Die dritte Zeichnung wurde mehrfach platt geklopft und neu begonnen, bis zwei "U" offenbar die Zustimmung des Künstlers fanden.
Es folgte das Bild eines Strichmännchens mit einem U in der Hand, genauer gesagt an dem Strich, der wohl einen Arm darstellen sollte.
Dann wieder ein übertrieben deutlich als Frau zu erkennendes Strichmännchen mit einem Pfeil, der davon weg zeigte.
Hier schien er eine Weile zu überlegen, entschied sich dann aber für Simplizität und malte einfach nur ein paar senkrechte Wellenlinien in den Dreck.

Nachdenklich kratzte er sich, sein Werk betrachtend, mit der Stockspitze am Kiefer, wobei er einen schmutzigen Streifen hinterließ. Fertig war er noch nicht, aber irgendwie kam er nicht drauf, wie es weiter gehen sollte.

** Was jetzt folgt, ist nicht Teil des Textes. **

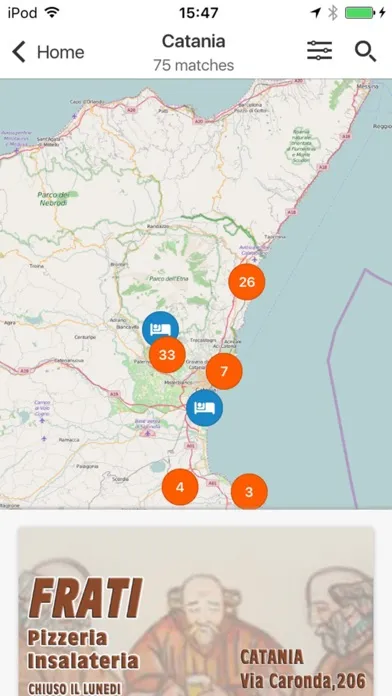
Task: Open the cluster marker labeled 7
Action: (224, 371)
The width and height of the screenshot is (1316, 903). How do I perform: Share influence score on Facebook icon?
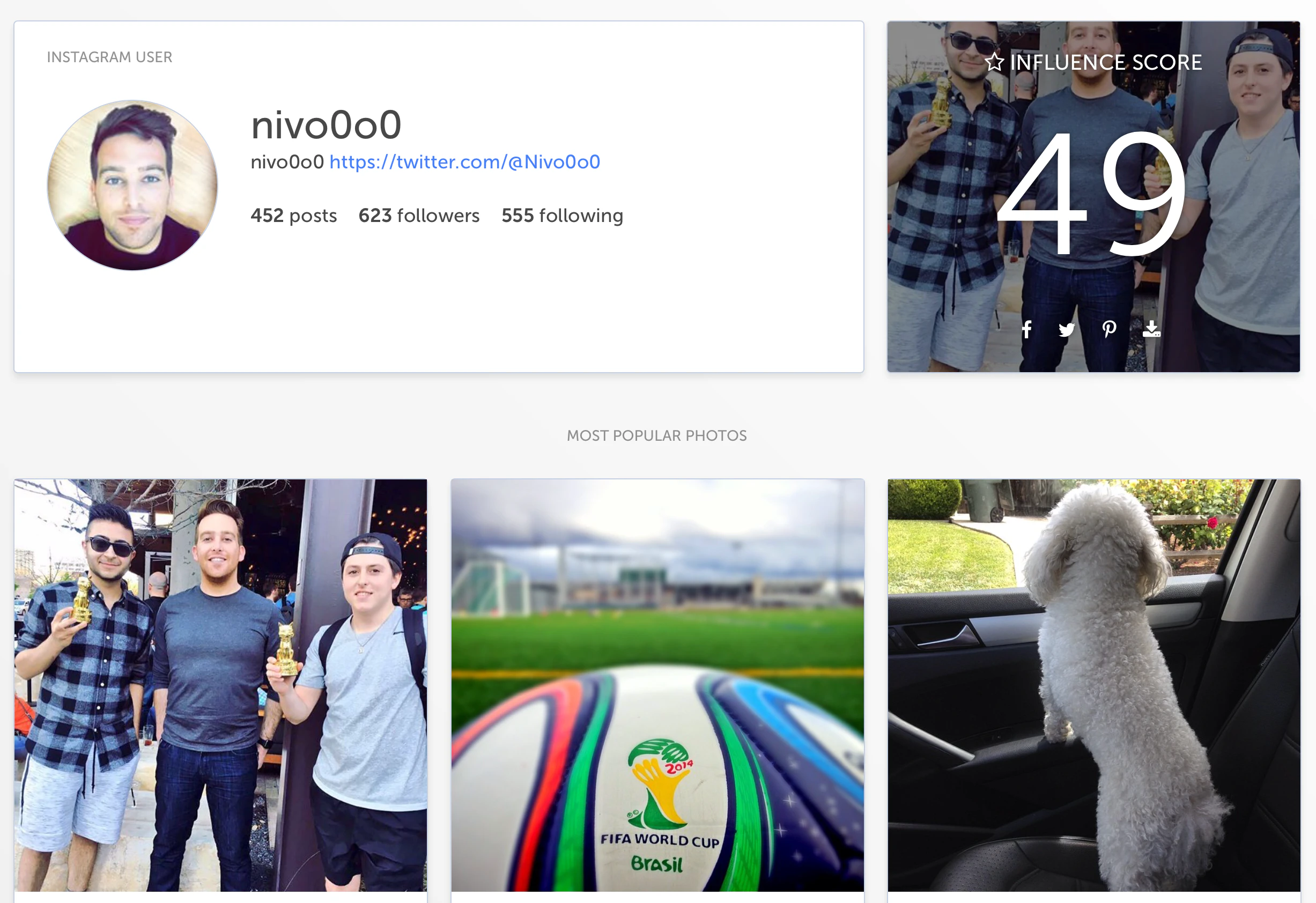(x=1026, y=329)
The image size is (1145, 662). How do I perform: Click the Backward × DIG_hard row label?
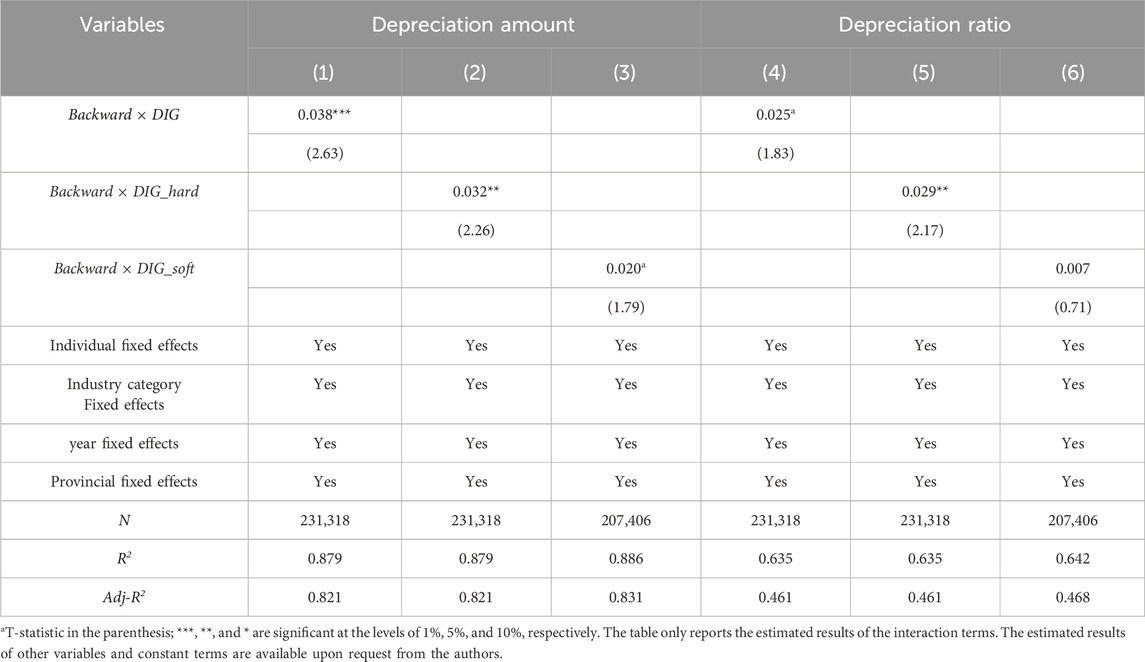pos(124,191)
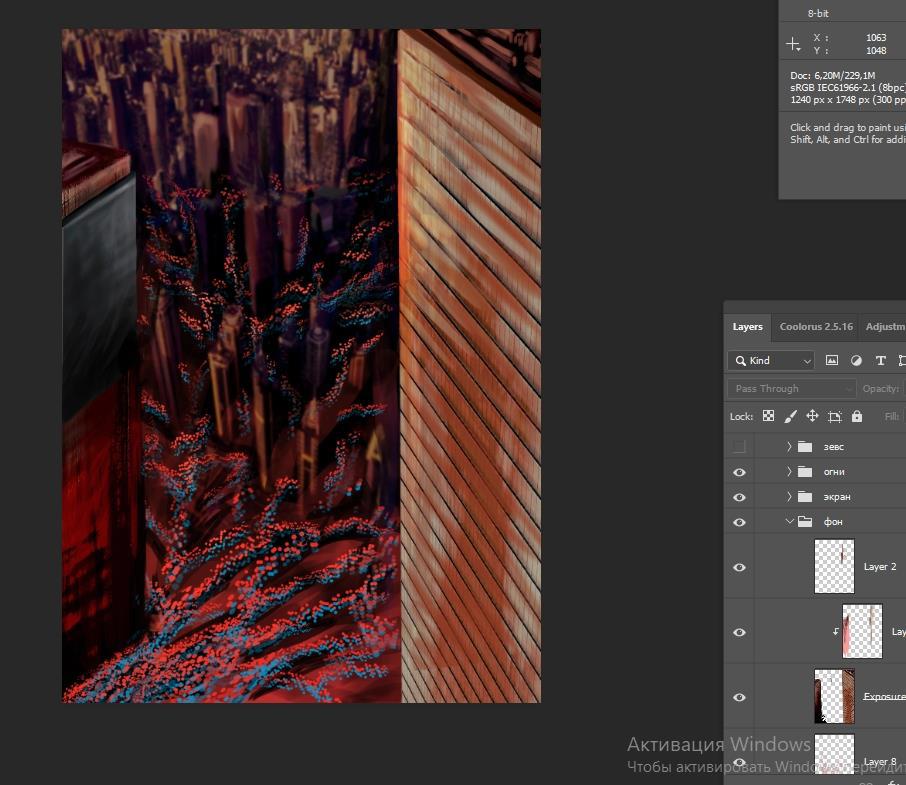The height and width of the screenshot is (785, 906).
Task: Toggle visibility of Layer 2
Action: point(739,567)
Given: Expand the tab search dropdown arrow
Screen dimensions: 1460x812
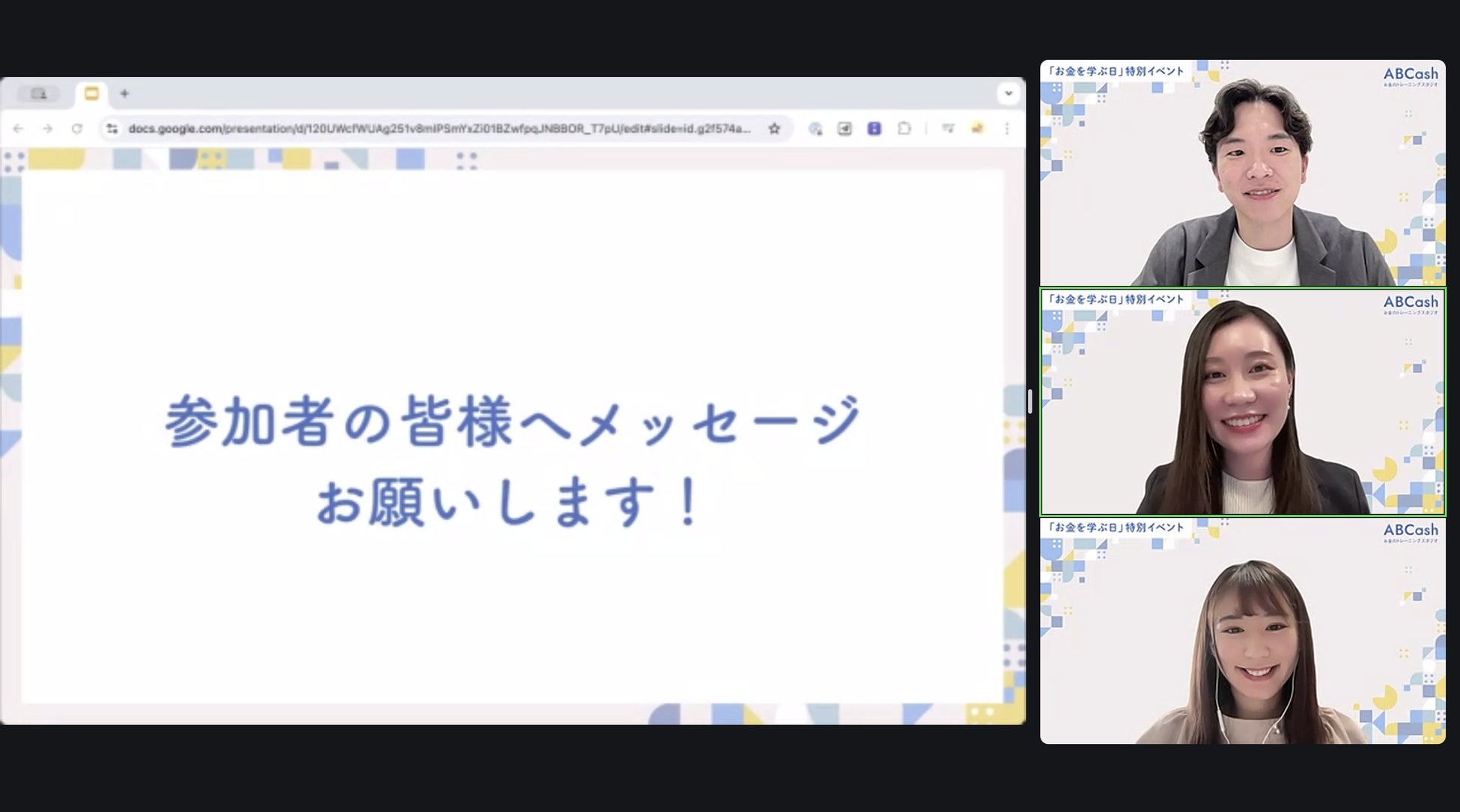Looking at the screenshot, I should pyautogui.click(x=1008, y=94).
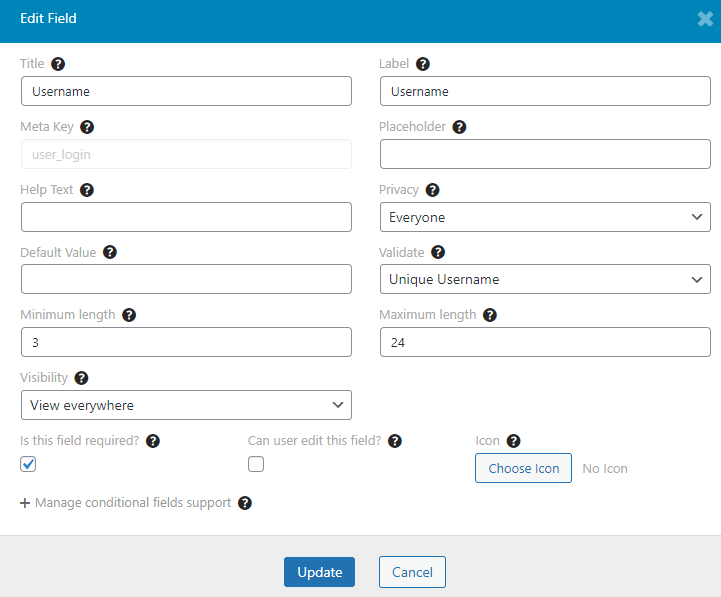The image size is (721, 597).
Task: Click the Maximum length field containing 24
Action: tap(545, 342)
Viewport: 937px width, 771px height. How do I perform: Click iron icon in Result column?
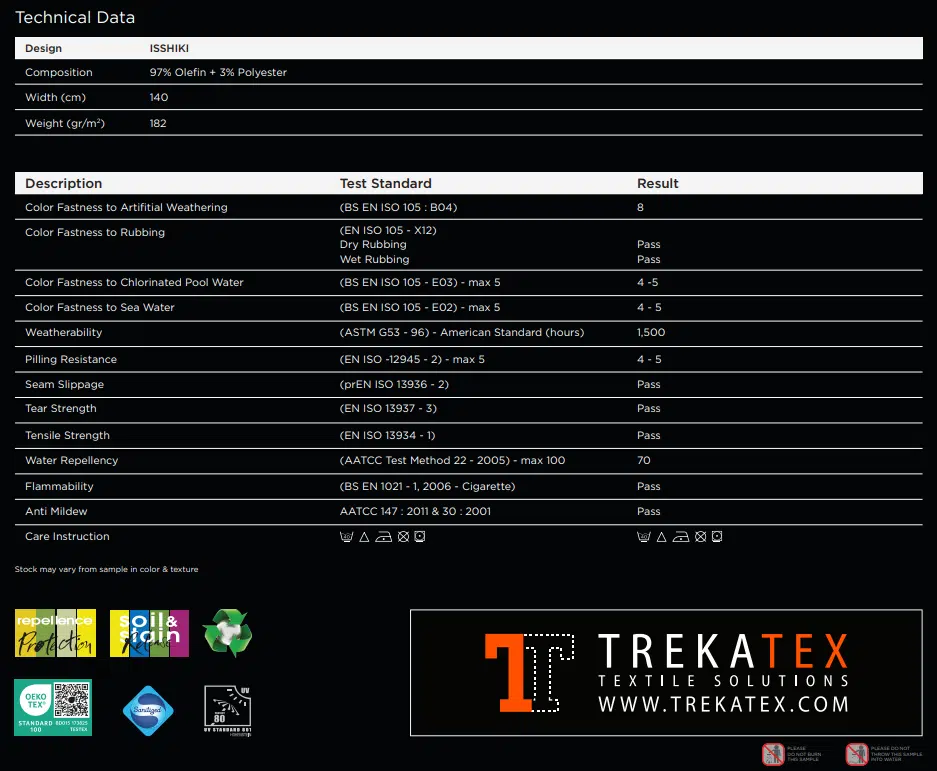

Nur der Schluss stand schon fest. Gedankenverloren griff er zu der kleinen Flasche, die er sich in die Schuhe gesteckt hatte, öffnete und trank. Einen Moment lang bereute er die Entscheidung. Es war eh schon heiß, da wurde es fast unerträglich, wie ihm nun die Wärme die Kehle runter floss. Aber es brachte ihn auf eine Idee.
Er malte etwas, das mit viel Fantasie als Schuh durchgehen könnte, zumindest dann, wenn man einen Schuh flach auf ein Stück Holz nageln würde.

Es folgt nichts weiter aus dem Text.